● **WORK REQUEST**: Wherever a line of the data contains "Brisbane", copy that line.

● **SUPPLIED RECORDS**:
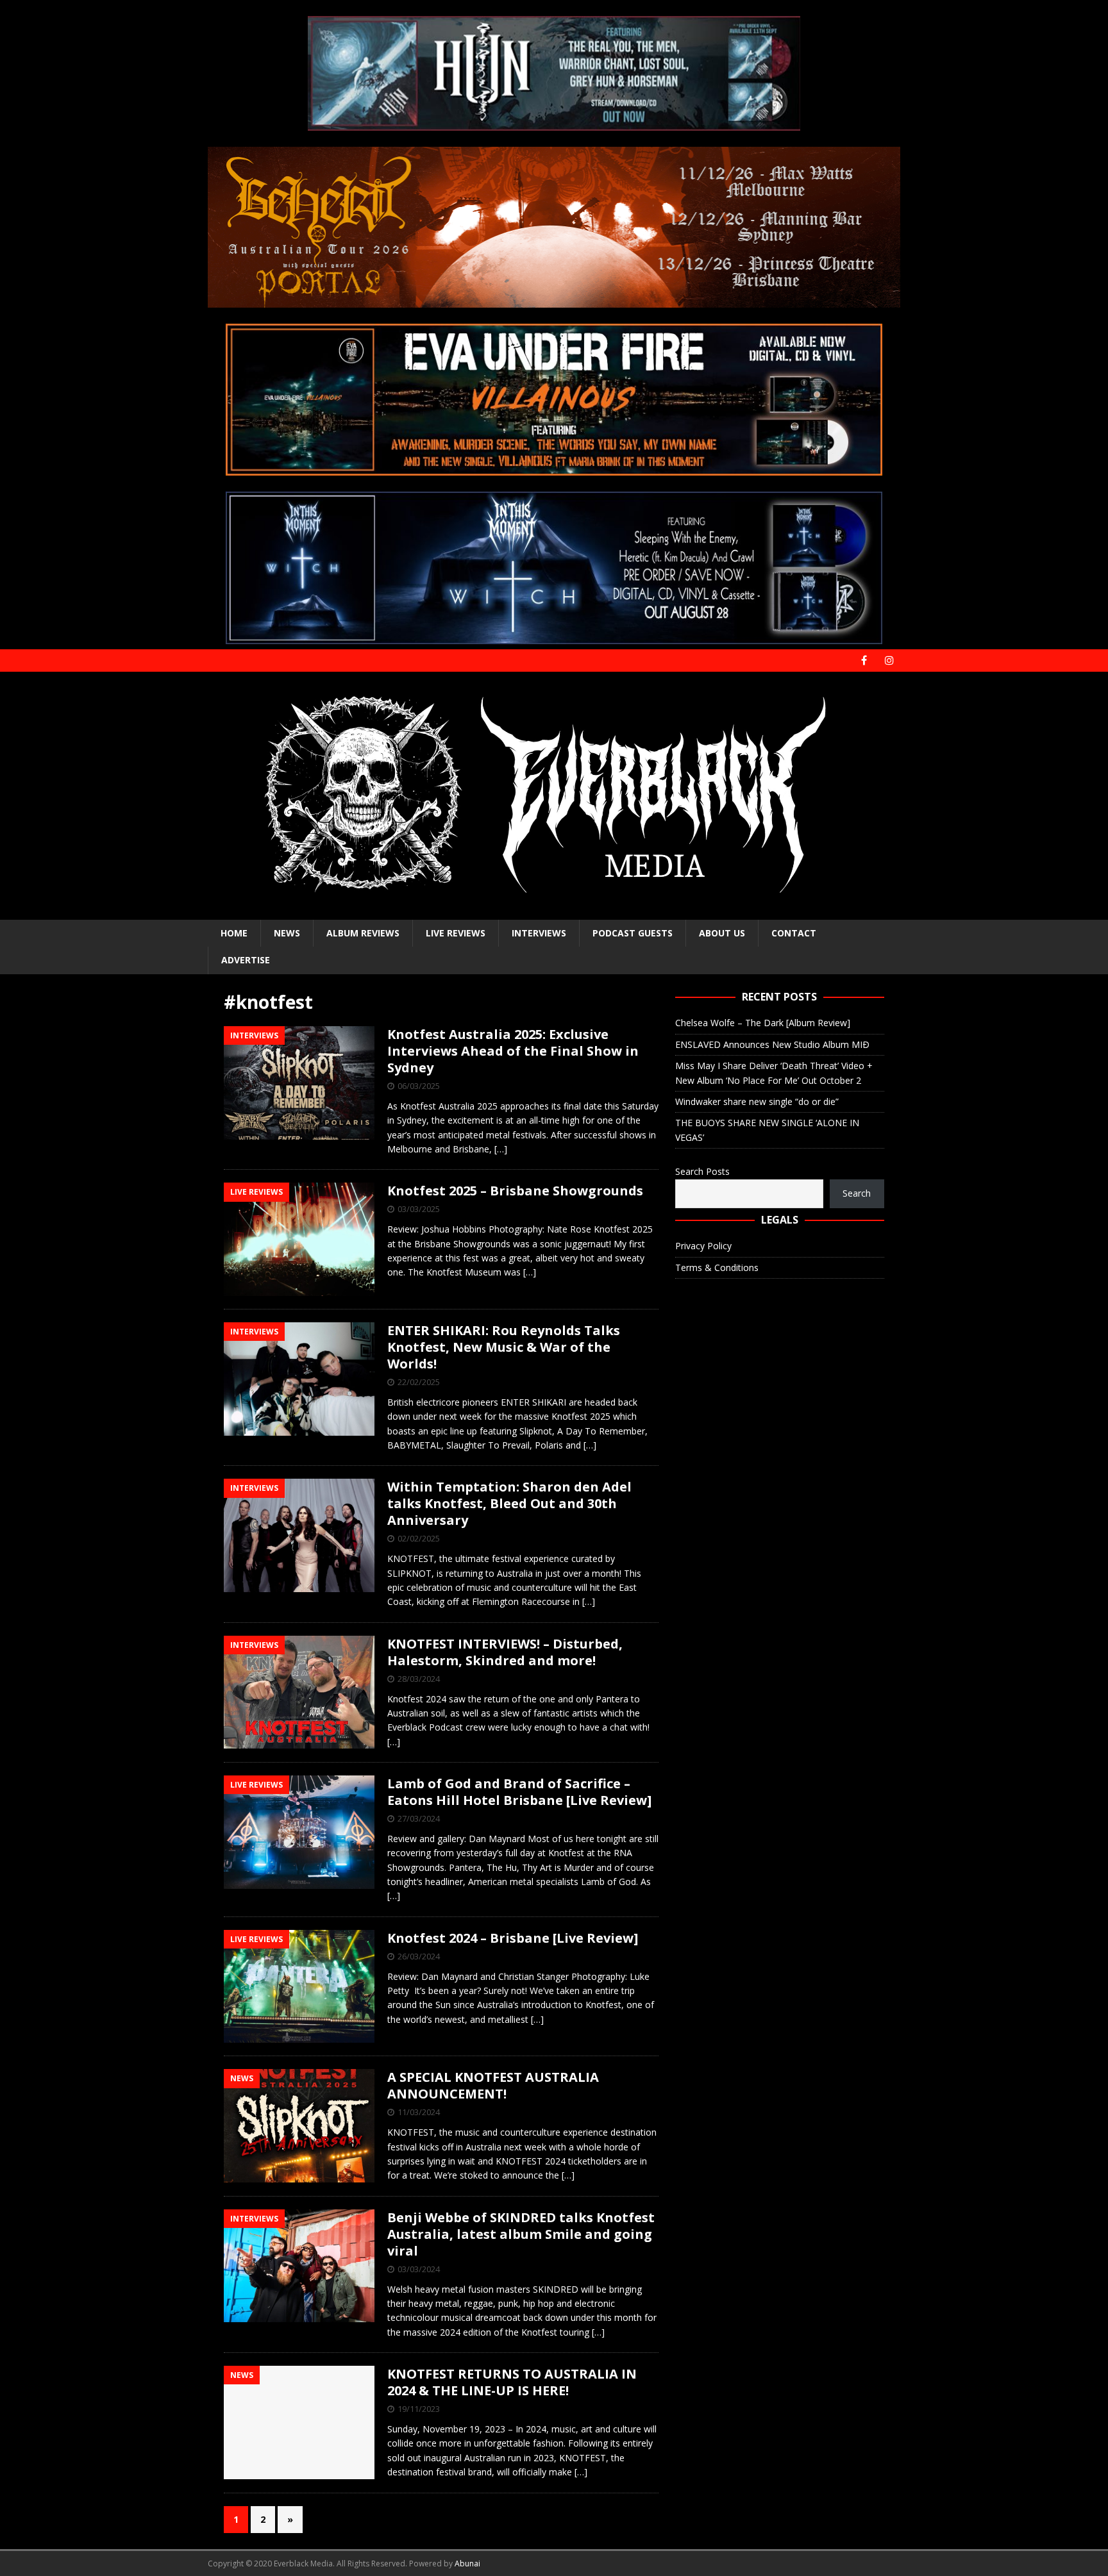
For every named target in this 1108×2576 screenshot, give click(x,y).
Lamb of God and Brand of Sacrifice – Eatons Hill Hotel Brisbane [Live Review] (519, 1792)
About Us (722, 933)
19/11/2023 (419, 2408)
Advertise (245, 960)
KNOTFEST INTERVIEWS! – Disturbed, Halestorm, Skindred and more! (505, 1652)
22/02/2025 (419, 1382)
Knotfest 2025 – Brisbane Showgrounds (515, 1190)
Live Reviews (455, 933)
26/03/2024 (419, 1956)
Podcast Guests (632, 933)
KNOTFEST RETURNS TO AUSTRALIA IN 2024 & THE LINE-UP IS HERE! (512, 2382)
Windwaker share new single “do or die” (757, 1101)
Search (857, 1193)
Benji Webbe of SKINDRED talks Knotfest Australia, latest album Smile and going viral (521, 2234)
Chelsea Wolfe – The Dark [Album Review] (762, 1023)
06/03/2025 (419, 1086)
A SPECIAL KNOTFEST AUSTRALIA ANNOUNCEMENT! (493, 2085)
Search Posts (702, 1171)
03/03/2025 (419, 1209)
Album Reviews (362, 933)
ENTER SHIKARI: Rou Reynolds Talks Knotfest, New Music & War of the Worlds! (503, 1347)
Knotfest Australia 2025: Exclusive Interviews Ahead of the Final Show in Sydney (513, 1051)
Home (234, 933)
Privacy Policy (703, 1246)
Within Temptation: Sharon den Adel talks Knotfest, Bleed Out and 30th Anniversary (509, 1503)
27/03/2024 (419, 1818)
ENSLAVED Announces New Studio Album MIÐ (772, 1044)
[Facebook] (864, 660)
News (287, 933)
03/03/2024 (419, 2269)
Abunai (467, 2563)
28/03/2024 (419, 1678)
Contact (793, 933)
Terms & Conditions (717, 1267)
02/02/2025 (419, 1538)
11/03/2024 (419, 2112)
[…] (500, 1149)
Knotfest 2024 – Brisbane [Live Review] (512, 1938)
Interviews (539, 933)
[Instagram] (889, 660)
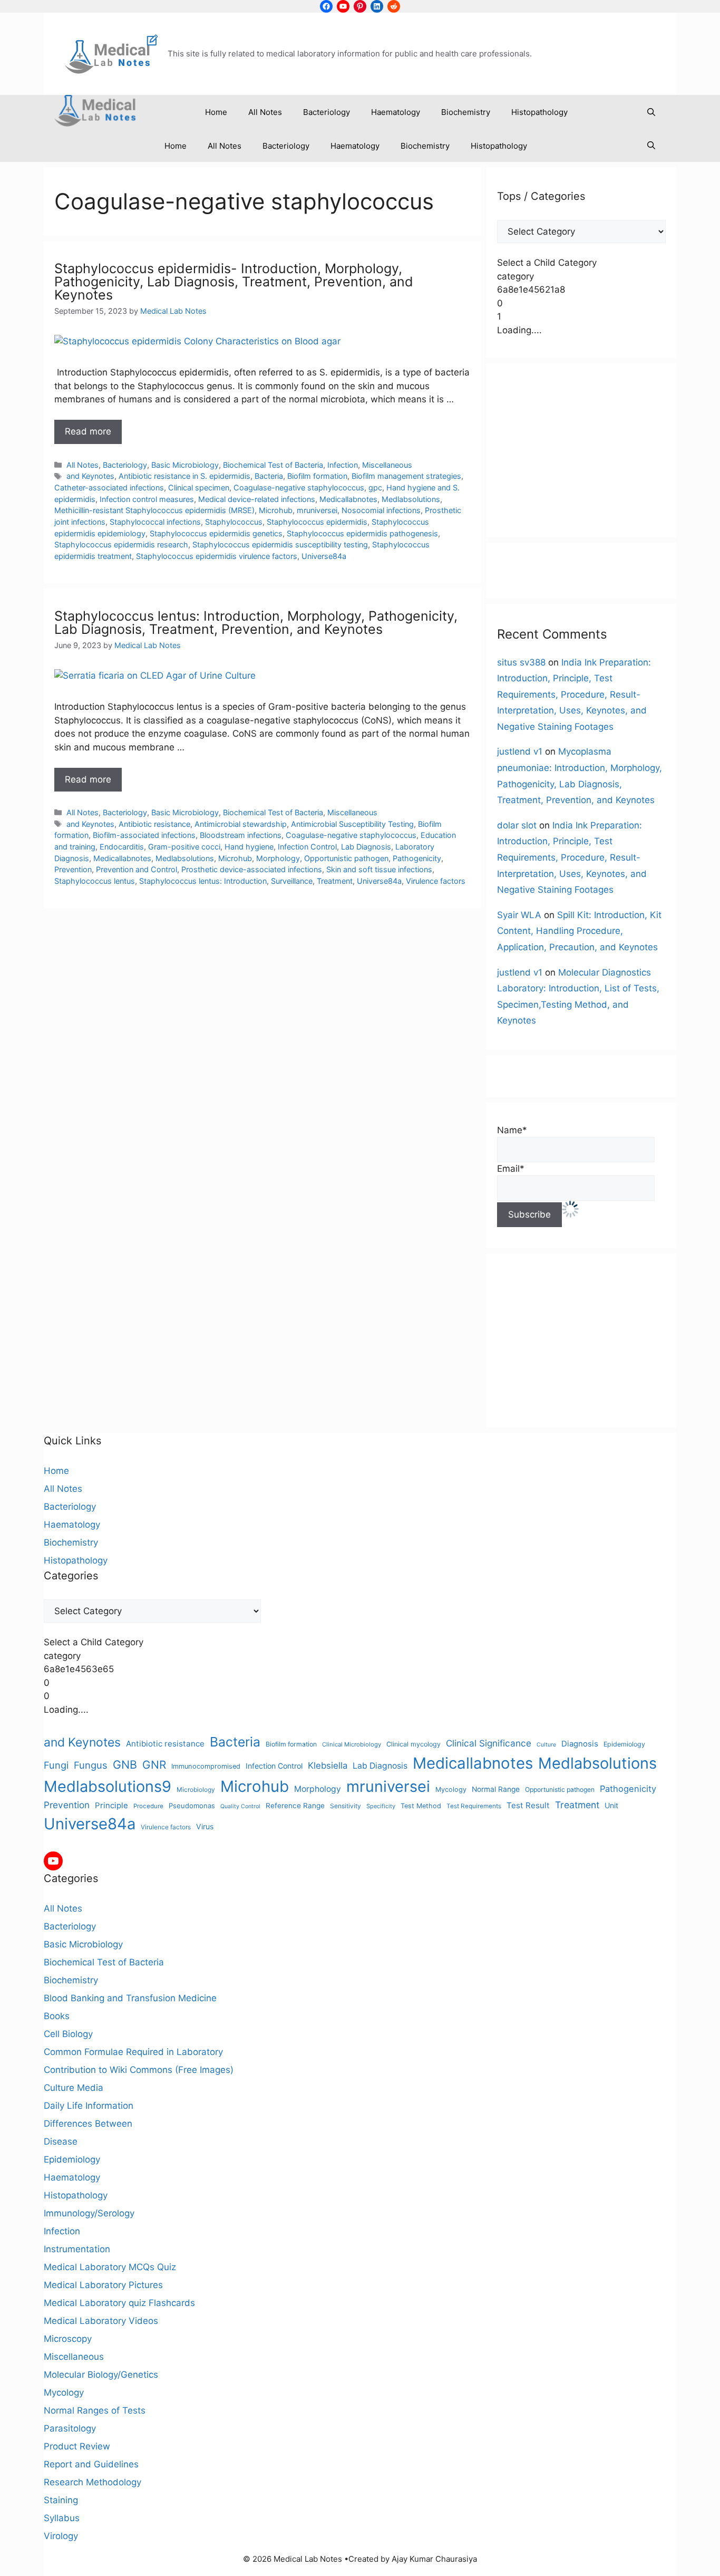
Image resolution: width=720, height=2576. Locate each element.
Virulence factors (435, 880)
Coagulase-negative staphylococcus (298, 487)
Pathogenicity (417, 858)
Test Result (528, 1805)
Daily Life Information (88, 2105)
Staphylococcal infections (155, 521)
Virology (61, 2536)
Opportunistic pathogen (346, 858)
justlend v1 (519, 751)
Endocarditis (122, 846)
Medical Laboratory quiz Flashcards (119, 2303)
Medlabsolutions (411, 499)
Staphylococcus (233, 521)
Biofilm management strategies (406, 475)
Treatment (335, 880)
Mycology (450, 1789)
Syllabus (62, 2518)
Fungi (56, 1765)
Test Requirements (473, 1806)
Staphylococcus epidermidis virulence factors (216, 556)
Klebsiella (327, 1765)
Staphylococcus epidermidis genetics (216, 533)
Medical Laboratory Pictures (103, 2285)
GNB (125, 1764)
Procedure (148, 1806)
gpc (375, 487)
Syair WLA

● **RESULT OF THIS TASK**:
Lamb of God and Brand of Sacrifice – Eatons Hill Hotel Brisbane [Live Review] (519, 1792)
Knotfest 2025 – Brisbane Showgrounds (515, 1190)
Knotfest 2024 – Brisbane [Live Review] (512, 1938)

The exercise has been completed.